A debate during the Republican primary with Gov. Frank Murkowski and John Binkley provided another pivotal moment.
The two men dominated the debate with their bickering. Palin was quiet, but delivered the decisive blow. The moment seemed spontaneous.
"You know guys, we owe Alaskans a better discourse than this," Palin said, jumping in while Murkowski and Binkley argued.
"We had strategized with the idea that we knew they were going to go at each other," Bitney said. "But I give her so much credit, just for her timing, tone and inflection. She really nailed it."
Palin's sense of timing and her ability to seize the moment eventually brought down a lion in Alaska politics -- a sitting governor -- and later, a former governor, to become the first woman to take the job.
The corruption scandals from the past administration gave the governor the high ground and brought uncertainty to a Republican-dominated Legislature.
"She came in, kind of putting the Legislature in a defensive posture," Rep. John Coghill, R-North Pole, said. "Because she was talking about those unethical legislators."
Lawmakers became increasingly afraid to challenge Palin. They didn't want to be branded as opponents of a popular governor.
Palin promised no politics as usual, a promise she kept from the beginning by moving her swearing-in ceremony from Juneau to Fairbanks.
She also broke with tradition at the Governor's Mansion.

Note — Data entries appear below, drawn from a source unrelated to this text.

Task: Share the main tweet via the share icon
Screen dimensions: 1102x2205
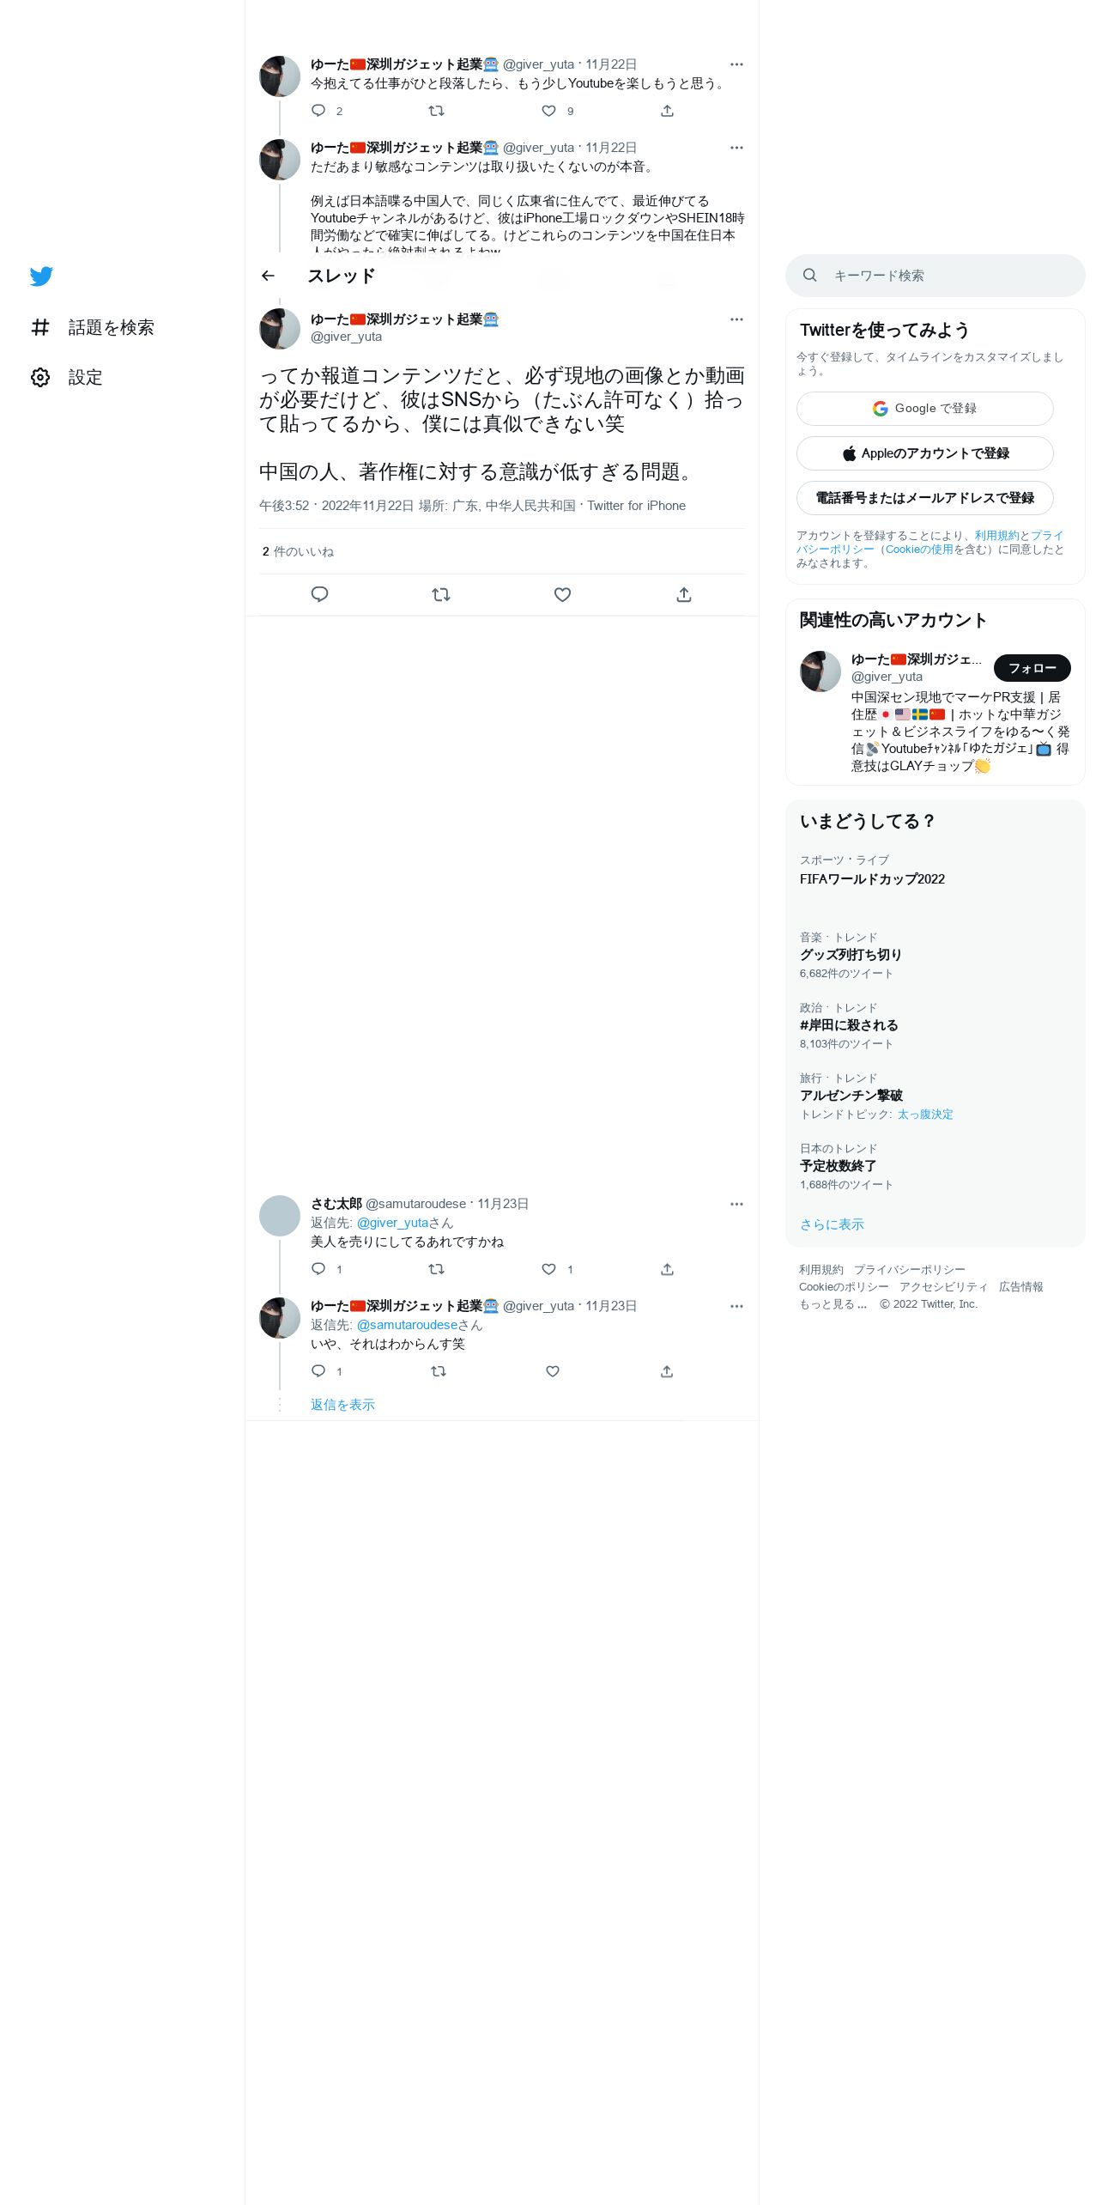Action: (x=684, y=594)
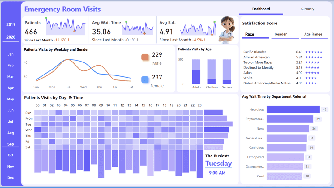This screenshot has height=188, width=334.
Task: Filter by Dec in month list
Action: (x=11, y=178)
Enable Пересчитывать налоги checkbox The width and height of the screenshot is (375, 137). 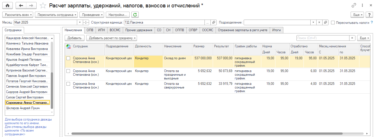(x=333, y=22)
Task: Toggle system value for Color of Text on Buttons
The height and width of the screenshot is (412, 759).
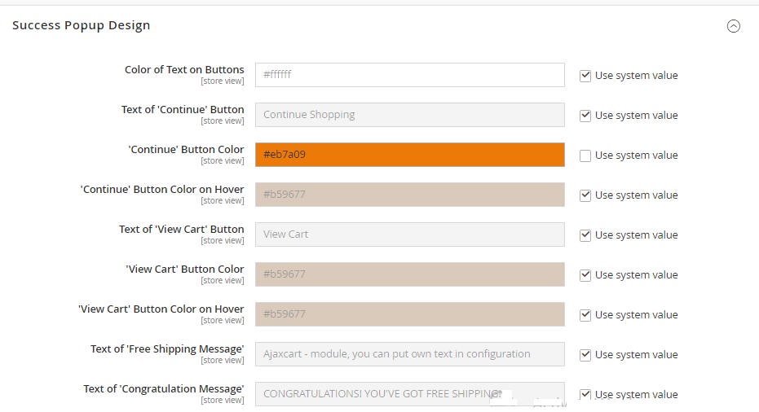Action: coord(585,76)
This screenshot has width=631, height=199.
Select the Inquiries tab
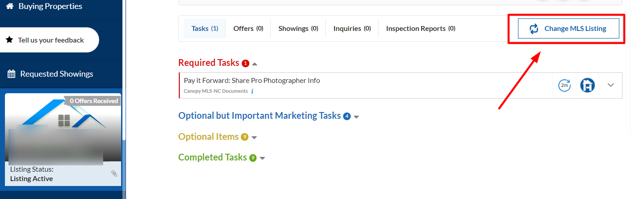click(352, 29)
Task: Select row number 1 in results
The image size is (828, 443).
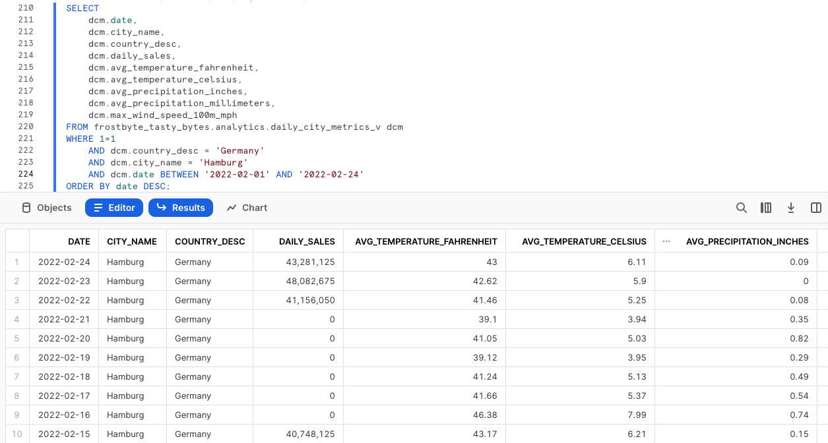Action: 17,262
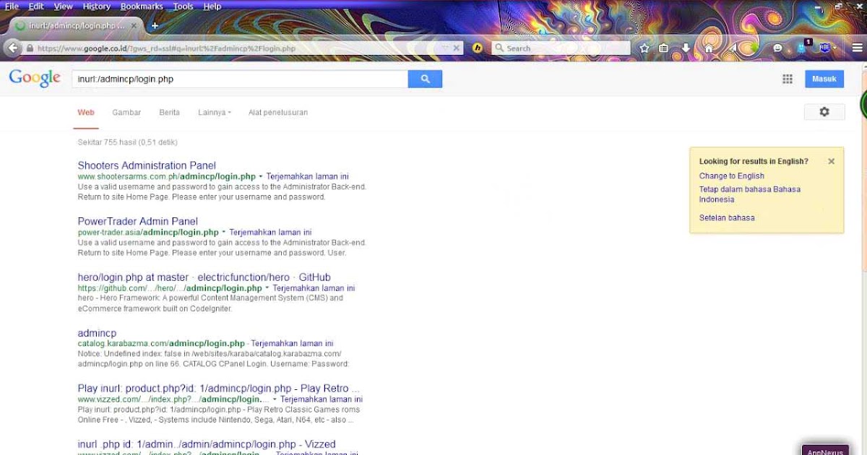Open the Downloads arrow icon
Image resolution: width=867 pixels, height=455 pixels.
pyautogui.click(x=686, y=48)
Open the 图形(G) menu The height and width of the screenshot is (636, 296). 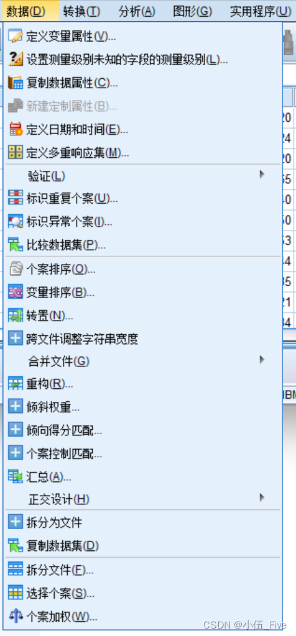pyautogui.click(x=192, y=11)
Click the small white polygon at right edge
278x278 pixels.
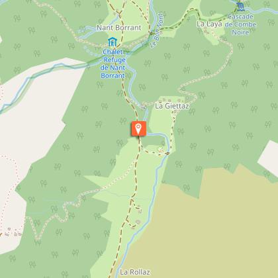pyautogui.click(x=269, y=159)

She decided not to live there on a permanent basis and cut the chef's position there, because she said her family could cook their own meals.
Slowly, jobs on her staff began to migrate from the third floor of the Capitol building in Juneau, to the 17th floor of the Atwood Building in Anchorage.
After the campaign, Bitney became the governor's legislative director.
"(That was) because a lot of the folks that worked the campaign, worked in the Anchorage office," Bitney said. "And more of the policy thinkers were sort of the Juneau folks."
Bitney says rivalries between the two groups didn't help the Palin administration present a united front to the Legislature, who were often confused by her unorthodox approach to government.
"Looking back on it, some of the disputes and conflicts were probably inevitable," Joe Balash, who served on the governor's gas line team, said.
"Certainly as governor, her style was in leading the public," Balash said. "More so than leading the government."
And if you want big changes, like the ones Palin pushed through on oil and gas, public support is a potent weapon.
"When she really wanted to use her abilities to promote an agenda, she knew how to do it," Dave Donaldson, and Alaska Public Radio Network capital correspondent, said.
Donaldson is a veteran of Alaska politics and says the state has never had a governor who could turn on the charm like Palin.
"I will remember the day she went by all the legislative offices with her bag of, basket, full of bagels," Donaldson said. "She and Piper were going out and talking to legislators' staff. Talking to people in the hallways, anybody."
Even Democrats found Palin's overtures exhilarating, compared to Gov. Murkowski, who ruled along sharp partisan lines.
Palin capitalized on their support for her landmark oil and gas legislation for AGIA and ACES.